Is anything impeachable?

But the Anthony Lewis position raises a basic question: If sex and lying about it are not grounds for impeachment, is there any conduct a president may engage in and then lie about that is an impeachable offense? For example:

  • Raising, in the White House, foreign contributions for a re-election campaign. It is against the law but is private conduct, so is lying about it under oath not impeachable?
  • Filing an intentionally false income-tax return and denying it under oath. Again, private conduct, so are the intellectuals correct that the president cannot be held accountable?
  • An automobile accident in which the president is driving; the car crashes; his companion is killed. He lies under oath to cover up the death and ensure that no charges are brought. Impeachable?
  • Long before he was elected, a president is involved in a barroom brawl and the physical beating of a person of another race. Money changes hands, no charges are brought and the matter is hushed up. Years later the incident becomes public, is verified, and the president denies under oath that it ever happened.
  • The president fathers a child out of wedlock and pays the mother large sums not to disclose the matter. The child is discovered, and the president denies the paternity and the payments under oath.
  • All five of these examples are private conduct. The first two are illegal; the second two might be, but no charges were filed. The first three acts were contemporaneous with the presidency; the last two were not.

    Liberal artists and writers would say that none of these actions by a president are impeachable. Lewis likely would say that the last two are not impeachable because the conduct is not illegal and that the false tax return was not either because the House Judiciary Committee voted such a charge down in the Watergate matter. He also might argue that accepting foreign campaign contributions was wrong and illegal but not central to the presidency and so not impeachable either.

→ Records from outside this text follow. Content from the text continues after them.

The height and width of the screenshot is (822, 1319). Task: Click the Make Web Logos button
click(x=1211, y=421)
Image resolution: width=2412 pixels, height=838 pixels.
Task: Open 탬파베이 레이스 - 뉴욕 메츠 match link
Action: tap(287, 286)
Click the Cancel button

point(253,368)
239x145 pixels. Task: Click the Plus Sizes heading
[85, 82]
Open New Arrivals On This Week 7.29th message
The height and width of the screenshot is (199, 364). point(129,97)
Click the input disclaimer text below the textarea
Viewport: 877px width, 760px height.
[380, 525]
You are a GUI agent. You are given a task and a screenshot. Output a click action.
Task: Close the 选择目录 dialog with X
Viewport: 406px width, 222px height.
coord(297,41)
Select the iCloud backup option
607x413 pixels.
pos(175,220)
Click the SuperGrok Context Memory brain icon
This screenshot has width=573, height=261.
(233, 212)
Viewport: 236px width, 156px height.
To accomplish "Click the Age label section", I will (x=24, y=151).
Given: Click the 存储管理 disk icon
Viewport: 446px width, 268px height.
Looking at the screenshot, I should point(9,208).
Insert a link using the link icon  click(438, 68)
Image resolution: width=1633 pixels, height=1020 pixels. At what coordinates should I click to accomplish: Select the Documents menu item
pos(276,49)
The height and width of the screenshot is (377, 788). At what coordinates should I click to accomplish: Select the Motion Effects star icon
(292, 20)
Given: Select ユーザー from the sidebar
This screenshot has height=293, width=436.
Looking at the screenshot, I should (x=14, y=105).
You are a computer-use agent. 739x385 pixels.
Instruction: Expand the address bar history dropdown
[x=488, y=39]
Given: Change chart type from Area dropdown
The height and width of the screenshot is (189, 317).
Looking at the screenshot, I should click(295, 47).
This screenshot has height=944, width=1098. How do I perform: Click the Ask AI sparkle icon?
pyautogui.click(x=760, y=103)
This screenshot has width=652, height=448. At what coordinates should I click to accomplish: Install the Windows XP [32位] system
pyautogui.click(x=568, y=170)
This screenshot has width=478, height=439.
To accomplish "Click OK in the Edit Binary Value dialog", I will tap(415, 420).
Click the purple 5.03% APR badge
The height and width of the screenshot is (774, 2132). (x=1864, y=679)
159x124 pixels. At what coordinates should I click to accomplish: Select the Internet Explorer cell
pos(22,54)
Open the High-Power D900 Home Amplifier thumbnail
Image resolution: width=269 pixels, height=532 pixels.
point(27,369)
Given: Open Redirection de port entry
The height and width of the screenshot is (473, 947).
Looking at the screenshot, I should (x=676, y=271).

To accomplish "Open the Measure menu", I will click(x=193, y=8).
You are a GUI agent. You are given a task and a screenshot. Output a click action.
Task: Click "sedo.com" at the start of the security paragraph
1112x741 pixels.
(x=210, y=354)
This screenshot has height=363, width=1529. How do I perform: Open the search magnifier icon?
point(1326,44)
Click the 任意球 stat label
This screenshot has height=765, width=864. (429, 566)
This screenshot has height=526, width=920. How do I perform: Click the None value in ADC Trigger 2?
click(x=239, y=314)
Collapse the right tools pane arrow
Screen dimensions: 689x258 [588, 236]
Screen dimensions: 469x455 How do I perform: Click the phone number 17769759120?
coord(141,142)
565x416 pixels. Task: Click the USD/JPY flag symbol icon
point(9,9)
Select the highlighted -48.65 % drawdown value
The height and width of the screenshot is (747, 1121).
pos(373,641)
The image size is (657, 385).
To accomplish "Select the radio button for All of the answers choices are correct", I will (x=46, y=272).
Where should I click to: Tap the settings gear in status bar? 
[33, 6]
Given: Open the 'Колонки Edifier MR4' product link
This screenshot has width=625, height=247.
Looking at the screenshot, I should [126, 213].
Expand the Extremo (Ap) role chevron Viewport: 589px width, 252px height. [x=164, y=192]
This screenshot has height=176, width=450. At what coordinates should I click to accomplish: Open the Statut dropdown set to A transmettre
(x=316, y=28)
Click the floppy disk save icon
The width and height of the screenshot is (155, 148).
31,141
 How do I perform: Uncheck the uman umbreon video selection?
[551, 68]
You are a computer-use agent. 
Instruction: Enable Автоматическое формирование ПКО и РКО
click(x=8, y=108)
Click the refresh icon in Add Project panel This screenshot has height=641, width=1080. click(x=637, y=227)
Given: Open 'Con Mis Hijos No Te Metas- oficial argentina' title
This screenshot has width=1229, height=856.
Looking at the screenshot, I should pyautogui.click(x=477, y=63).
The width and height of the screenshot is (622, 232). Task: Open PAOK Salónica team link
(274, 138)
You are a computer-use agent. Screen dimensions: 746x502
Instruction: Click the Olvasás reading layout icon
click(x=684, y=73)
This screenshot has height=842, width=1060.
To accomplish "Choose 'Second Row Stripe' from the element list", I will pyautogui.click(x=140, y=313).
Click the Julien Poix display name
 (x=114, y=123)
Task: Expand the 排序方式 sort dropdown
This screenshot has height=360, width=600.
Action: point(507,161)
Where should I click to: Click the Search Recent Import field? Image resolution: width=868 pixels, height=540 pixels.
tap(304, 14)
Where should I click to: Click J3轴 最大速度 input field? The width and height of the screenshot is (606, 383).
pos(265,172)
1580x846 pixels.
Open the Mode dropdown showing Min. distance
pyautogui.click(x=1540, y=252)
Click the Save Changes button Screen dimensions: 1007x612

    End the double standard

    By pursuing these lines of reasoning, Lewis and his liberal left followers are defining the office of the presidency down, lowering its standard of conduct and the people's expectations of it and, in Tribe's words, "undermin[ing] our ability to trust the only official elected to lead the entire nation."

    The ordinary citizen would say that there cannot be two standards, one for us and one for the president, and that perjury -- lying about things under oath -- is illegal, wrong and thus impeachable, regardless of what is lied about. He or she would be elevating the standards of the presidency up rather than defining them down.

    But by saying none of this matters, that the president has suffered enough and we should move on, the liberal establishment is moving in the opposite direction. That leads to the final question: What are the consequences for the institution of the presidency if Clinton's transgressions are forgiven, accepted as the norm for future presidents and we move on?